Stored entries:
+++
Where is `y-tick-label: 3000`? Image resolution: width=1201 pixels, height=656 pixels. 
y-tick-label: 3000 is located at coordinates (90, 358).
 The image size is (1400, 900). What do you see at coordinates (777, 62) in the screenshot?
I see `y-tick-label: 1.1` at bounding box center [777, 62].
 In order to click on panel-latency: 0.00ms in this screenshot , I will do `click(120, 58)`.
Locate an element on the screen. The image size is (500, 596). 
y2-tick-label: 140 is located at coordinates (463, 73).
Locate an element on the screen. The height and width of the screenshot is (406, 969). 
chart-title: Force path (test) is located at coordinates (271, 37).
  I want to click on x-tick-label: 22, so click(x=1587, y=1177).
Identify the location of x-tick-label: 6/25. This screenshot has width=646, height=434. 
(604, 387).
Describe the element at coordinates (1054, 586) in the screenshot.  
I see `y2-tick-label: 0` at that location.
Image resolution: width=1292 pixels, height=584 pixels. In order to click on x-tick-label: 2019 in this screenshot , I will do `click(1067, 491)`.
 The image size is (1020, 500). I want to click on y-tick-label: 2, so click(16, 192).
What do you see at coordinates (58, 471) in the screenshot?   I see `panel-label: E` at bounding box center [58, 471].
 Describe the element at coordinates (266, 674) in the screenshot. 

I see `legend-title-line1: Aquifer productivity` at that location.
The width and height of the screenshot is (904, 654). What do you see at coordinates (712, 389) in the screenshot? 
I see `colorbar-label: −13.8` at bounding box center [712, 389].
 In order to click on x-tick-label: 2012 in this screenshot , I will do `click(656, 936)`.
+++
Problem to solve
Set down every line of the material above again, unchanged.

Result of the exercise
Where is `y-tick-label: 3000`? Image resolution: width=1201 pixels, height=656 pixels. 
y-tick-label: 3000 is located at coordinates (90, 358).
 The image size is (1400, 900). What do you see at coordinates (777, 62) in the screenshot?
I see `y-tick-label: 1.1` at bounding box center [777, 62].
 In order to click on panel-latency: 0.00ms in this screenshot , I will do `click(120, 58)`.
Locate an element on the screen. The image size is (500, 596). 
y2-tick-label: 140 is located at coordinates (463, 73).
Locate an element on the screen. The height and width of the screenshot is (406, 969). 
chart-title: Force path (test) is located at coordinates (271, 37).
  I want to click on x-tick-label: 22, so click(x=1587, y=1177).
Identify the location of x-tick-label: 6/25. This screenshot has width=646, height=434. 
(604, 387).
Describe the element at coordinates (1054, 586) in the screenshot.  
I see `y2-tick-label: 0` at that location.
Image resolution: width=1292 pixels, height=584 pixels. In order to click on x-tick-label: 2019 in this screenshot , I will do `click(1067, 491)`.
 The image size is (1020, 500). I want to click on y-tick-label: 2, so click(16, 192).
What do you see at coordinates (58, 471) in the screenshot?   I see `panel-label: E` at bounding box center [58, 471].
 Describe the element at coordinates (266, 674) in the screenshot. 

I see `legend-title-line1: Aquifer productivity` at that location.
The width and height of the screenshot is (904, 654). What do you see at coordinates (712, 389) in the screenshot? 
I see `colorbar-label: −13.8` at bounding box center [712, 389].
 In order to click on x-tick-label: 2012 in this screenshot , I will do `click(656, 936)`.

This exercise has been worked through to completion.